A palavra do mestre perpassa toda a organização. Primeiro os dirigentes regionais, os coordenadores, os mais velhos, os veteranos, até aquele que recém entrou. Neste momento a mente de principiante é o maior benefício, porque o principiante não faz muitas considerações e aceita as instruções sobre como sentar e como se portar dentro da comunidade sem questionamentos.
Como normalmente a mente de principiante tem essa pureza, o principiante avança rapidamente, mas logo que passa esse avanço inicial parece surgir um platô e não avança mais, fica estagnado. Mas por quê? Porque passamos a pensar, considerar, julgar, criticar e a cultivar nossas próprias opiniões. Esse é o maior problema do praticante: a sua opinião.
A obediência no treinamento monástico surge como uma prática de esquecer de si mesmo, esquecemos de nós mesmos e dizemos ‘sim’ para as instruções e as seguimos. Quando cultivamos nossas opiniões, quando queremos ter ideias melhores que a dos veteranos, ideias melhores que as das pessoas que estão dirigindo Conselhos ou mesmo quando achamos que somos mestres por nós mesmos e não precisamos de mestre, quando cultivamos esse tipo de mente nos perdemos na vaidade, no orgulho e nos desviamos de todo o caminho.
Esta prática da obediência no sistema monástico é levada ao ponto de obedecermos aos veteranos mesmo quando eles são contraditórios e muitas vezes o teste é exatamente este: dar uma instrução e depois dar uma instrução contrária e observar a reação do discípulo.

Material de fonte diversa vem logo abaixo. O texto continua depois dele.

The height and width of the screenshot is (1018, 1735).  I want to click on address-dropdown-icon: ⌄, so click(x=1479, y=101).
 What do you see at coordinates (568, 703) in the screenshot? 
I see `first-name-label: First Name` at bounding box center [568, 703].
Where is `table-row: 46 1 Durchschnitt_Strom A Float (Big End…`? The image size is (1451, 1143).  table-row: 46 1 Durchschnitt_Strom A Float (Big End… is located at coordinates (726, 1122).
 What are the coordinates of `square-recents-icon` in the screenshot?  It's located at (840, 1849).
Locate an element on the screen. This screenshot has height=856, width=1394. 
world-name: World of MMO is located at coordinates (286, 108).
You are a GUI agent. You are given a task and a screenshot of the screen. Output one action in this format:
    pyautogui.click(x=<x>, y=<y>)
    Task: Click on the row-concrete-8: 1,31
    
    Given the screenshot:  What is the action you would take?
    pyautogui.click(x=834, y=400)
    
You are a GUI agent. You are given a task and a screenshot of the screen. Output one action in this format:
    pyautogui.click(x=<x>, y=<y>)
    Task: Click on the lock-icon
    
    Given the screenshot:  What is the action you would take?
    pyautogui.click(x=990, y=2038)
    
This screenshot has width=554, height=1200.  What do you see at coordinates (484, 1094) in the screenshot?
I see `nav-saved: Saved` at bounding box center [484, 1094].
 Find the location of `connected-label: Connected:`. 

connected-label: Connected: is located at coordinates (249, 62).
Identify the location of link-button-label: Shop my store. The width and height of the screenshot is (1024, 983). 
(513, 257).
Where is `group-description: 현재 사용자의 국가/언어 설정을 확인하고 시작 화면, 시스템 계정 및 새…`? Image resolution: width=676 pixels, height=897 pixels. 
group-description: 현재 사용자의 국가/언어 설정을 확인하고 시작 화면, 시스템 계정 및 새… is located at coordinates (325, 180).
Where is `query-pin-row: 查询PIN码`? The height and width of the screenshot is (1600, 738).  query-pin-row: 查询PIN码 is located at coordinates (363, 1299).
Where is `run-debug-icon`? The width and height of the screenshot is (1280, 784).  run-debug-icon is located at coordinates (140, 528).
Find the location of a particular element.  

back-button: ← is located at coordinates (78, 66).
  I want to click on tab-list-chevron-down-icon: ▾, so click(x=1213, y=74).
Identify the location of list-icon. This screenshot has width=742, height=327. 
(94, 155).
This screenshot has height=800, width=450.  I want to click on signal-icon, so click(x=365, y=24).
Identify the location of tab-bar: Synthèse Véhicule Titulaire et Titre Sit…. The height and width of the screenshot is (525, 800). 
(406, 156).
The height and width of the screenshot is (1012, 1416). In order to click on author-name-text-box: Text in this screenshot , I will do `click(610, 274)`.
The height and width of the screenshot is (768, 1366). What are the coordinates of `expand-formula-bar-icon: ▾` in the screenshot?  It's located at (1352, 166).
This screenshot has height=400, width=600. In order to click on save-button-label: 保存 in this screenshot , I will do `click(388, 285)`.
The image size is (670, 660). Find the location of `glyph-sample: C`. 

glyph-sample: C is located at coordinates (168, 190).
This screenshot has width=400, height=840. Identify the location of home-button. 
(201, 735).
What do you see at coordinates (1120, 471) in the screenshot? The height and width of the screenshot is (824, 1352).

Aquele que realmente consegue esquecer de si mesmo obedece uma instrução e depois obedece a outra contraditória e depois a outra de novo contraditória, sem protestar. Isso é extremamente difícil num mundo de individualidade como o nosso.
No exemplo que dou no livro O pico da montanha falo de um instrutor que diz para varrer da esquerda para a direita, mas se aparece outro instrutor e diz para passar da direita para a esquerda você diz ‘hai’ e imediatamente começa a varrer da direita para a esquerda. Se o primeiro volta e o repreende ‘eu não disse para varrer da esquerda para a direita?’ a resposta tem que ser ‘hai, sim, senhor’ e imediatamente começar de novo a varrer da esquerda para a direita.
Ser capaz de fazer isto sem um sentimento interno de protesto e de não conformidade é o teste real da obediência. É claro que este treinamento tem dentro de si riscos e, por isso, devemos examinar com cuidado qualquer organização ou mestre antes de entrar. Se aceitamos o treinamento o aceitamos integralmente, a única exceção é o descumprimento de qualquer regra moral.
Se aprendermos isso aprenderemos verdadeiramente a relação mestre e discípulo e as histórias do zen, as tibetanas, até mesmo as cristãs, que estão cheias de exemplos semelhantes. Alguns extremamente radicais.
Uma história tibetana conta de um mestre que manda o discípulo construir oito vezes uma torre de pedras e depois que estavam prontas o mandava destruir. E o discípulo obedeceu. Depois que ele fez isso pela oitava vez foi quando o mestre o considerou digno.
Outro manda o discípulo trazer ouro em pó somente para levá-lo até uma colina próxima e largar o ouro no vento. O ouro que seria para pagar seu treinamento. E assim quando o discípulo não tem mais nada é que o mestre o considera digno.
Que cada um de nós possa meditar profundamente a respeito do que significa abandonar a si mesmo, seu eu, suas opiniões, sua ideia de como as coisas devem ser feitas para seguir a grande correnteza. Existe enorme diferença entre aqueles que entram na correnteza do grande rio e aqueles que querem seguir pela margem o seu próprio caminho.”
Texto do Teishô Matinal proferido por Meihô Genshô Sensei, julho a agosto, 2020.